Friday, July 29, 2011

The Portable Vineyard

The Portable Vineyard
An IMBY Project!
[Not Chapter One]

What Is It? "The Portable Vineyard" is potted grape vines In-My-Back-Yard.
When?  Established [about] 2004.
Where? Central Gippsland, Victoria, Australia, called a cold climate area.
Why?  We were on a budget and because I had never before thought about fermenting grapes.
How? Cuttings off new already planted six Shiraz Grape Vines IMBY
Who? Tone- stay-at-home-dad ex-rigpig geologist and wine lover

Rather than repeating a website here, I am going to tell it differently instead, referring or using that site until I have the whole thing there- here!

Furry boots is it then, and why?
When we first bought the house in 1998 there were four old grape vines [the garage vines] of some sort in the garden that were producing funny tasting grapes, maybe just an ornamental as the grapes are not table or wine grapes. Which coincidentally was harvest time in Victoria! The house itself is about 100 years old. The old vines have been referred to as... Foxey grapes... by a wine-making-equipment merchant slash wine-maker.  Up until then and since too- I think of them as nearly a table grape and not actually wine grapes. Maybe Traminer? Really- for the 'stil.




When it all started
2011 April, loaded with 32kg
Homemade Basket-press
Autumn 1999, there was a bunch of grapes on the garage vine, so I went to see a home-brew guy down Main Street - Paul was his name- and he suggested I buy a beer brewing kit to make wine from these strange grapes. A hundred bucks later I set off on a brewing and fermenting adventure. Got some grapes and apples and honey and with the beer kit, started it all off, and, there you go, 4 dozen bottles wine and heaps of beer for 1999.
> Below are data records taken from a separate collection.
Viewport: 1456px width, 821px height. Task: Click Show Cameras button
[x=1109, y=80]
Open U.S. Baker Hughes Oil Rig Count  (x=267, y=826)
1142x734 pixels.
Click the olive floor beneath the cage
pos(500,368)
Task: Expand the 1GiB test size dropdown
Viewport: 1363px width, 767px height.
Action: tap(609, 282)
A wine press and large bottles clutter up office, cellar and shed. Obviously need a Special Shed...
Secondhand crusher
The Alcoholery was originally the garden shed (another reason we bought the place, as well as the cellar under the family room and the irrigation system) and is where some of the crafting of wine, beer and spirits is done, bottles and bins and tools stored. For Wine Making At Home I spent some considerable time making an Oak Basket Press during 1999.

In late 1999, our Spring, I sourced some year-old Shiraz rootlings from the Riverina in northern Victoria, Australia. I left them for another year in pots, then planted them in the backyard. The first harvest is noted on the old website.

2002- a brilliant Idea!

Going through the family photo album and the website, I see that in 2003 I planted some potted cuttings from pruning the established Shiraz vines in 2002- yes- they grew enough! In the places that the vines were though, it was not good enough to encourage good growth, and so were all dug up and potted again. There is not a lot of room around the house in the garden to plant a vineyard as such, so potting the vines seemed a good idea!



First harvest original Shiraz, 2003

First Cuttings- first planting.




2004
The local supermarket had large plastic plantpots on special, so I bought a few and transplanted the two- year old cuttings into them. Originally I was going to put some limestone gravel as a bottom layer and soil from the garden and composted material as the rest. But it turned out the gravel was granitic instead, ah well.
This is some more on the development that year.

My system of grape growing
One: At pruning time I am endeavoring to propagate cuttings for 3 to 6 potted vines per year.
According to one book, for my own consumption, I need between 50 to 100 vines. Now there are about 30 pots producing a crop. Currently 20 Shiraz, 5 Pinot and 2 Chardonnay that turned out to be Pinot anyway. That's what you get when the cuttings and the new growths are not labeled...

Two: Grow cuttings in a pot, transfer to a bigger pot, them final transfer to the largest move-able pot. A three year journey, and the start of fruiting.

Three: As the cutting grows to a meter and a half, careful pruning at the 100cm and 150cm points there about to start training spurs/canes in order to have at least four cordon points, each of up to 50cm long.

As I say, it's all purely amateurish, learning as I go, and YouTube is bloody good for that research.
I worked for a few years in a vineyard and it's attached winery, and that helps a lot.